College is a unique space where you can explore opportunities you may never have had access to in high school, and it’s important to take advantage of that. Whether it’s a club, your classes, or a different field of research, go out of your way to try new things (you never know where it may lead you!). At the same time, however, don’t be afraid to take a step back if it gets to be too much. It’s common for Princeton students to overcommit themselves, and students/faculty are more than understanding when you need a break. If you’re beginning to feel overwhelmed, simply reach out and let them know honestly how you’re feeling. They’ll be glad you’re telling them now before things get harder, and they’ll be happy to work with you—even if that means taking a complete step back from your responsibilities.

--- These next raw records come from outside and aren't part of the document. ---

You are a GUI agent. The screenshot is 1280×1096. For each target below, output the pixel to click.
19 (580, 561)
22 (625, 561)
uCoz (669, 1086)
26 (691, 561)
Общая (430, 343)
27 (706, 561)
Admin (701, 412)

  1. Schedule in your free time.

Perhaps most importantly: take time for yourself. Plan ahead and find a couple hours each week which are purely for yourself. This could mean watching a movie, reading a good book, or blocking out three hours with nothing planned at all (take out time for your friends of course). What I’ve found, however, is that you have to schedule your free time beforehand, or else it might not happen. It may seem stressful when the work is mounting, but deliberately taking time for yourself is the only way to recharge and stay passionate. You may even find that you’re more productive when you schedule regular breaks for yourself. If you take a look at your schedule and you’re not sure where you can fit in any space just for yourself, that’s a sign you need to scale back. 

Princeton is a once in a lifetime opportunity to pursue any array of research, service, or academia. But with academic rigor and not enough hours in the day, an overload of opportunities can quickly escalate from invigorating to overwhelming. We want to take advantage of what’s available, but often it’s impossible to make time for everything we’d like in our schedule. And it’s equally important that we prioritize our mental and physical wellbeing. But opportunity overload can be navigated when we’re deliberate with our scheduling, taking time for ourselves, and pursuing what we are actually passionate about. So, take a look at your calendar, and find what may or may not have to change for you to feel genuinely excited about each day. Incorporate new and exciting opportunities, cut out what no longer serves you, and take space for yourself! You might just see that a quick schedule shakeup is your key to revitalizing your semester.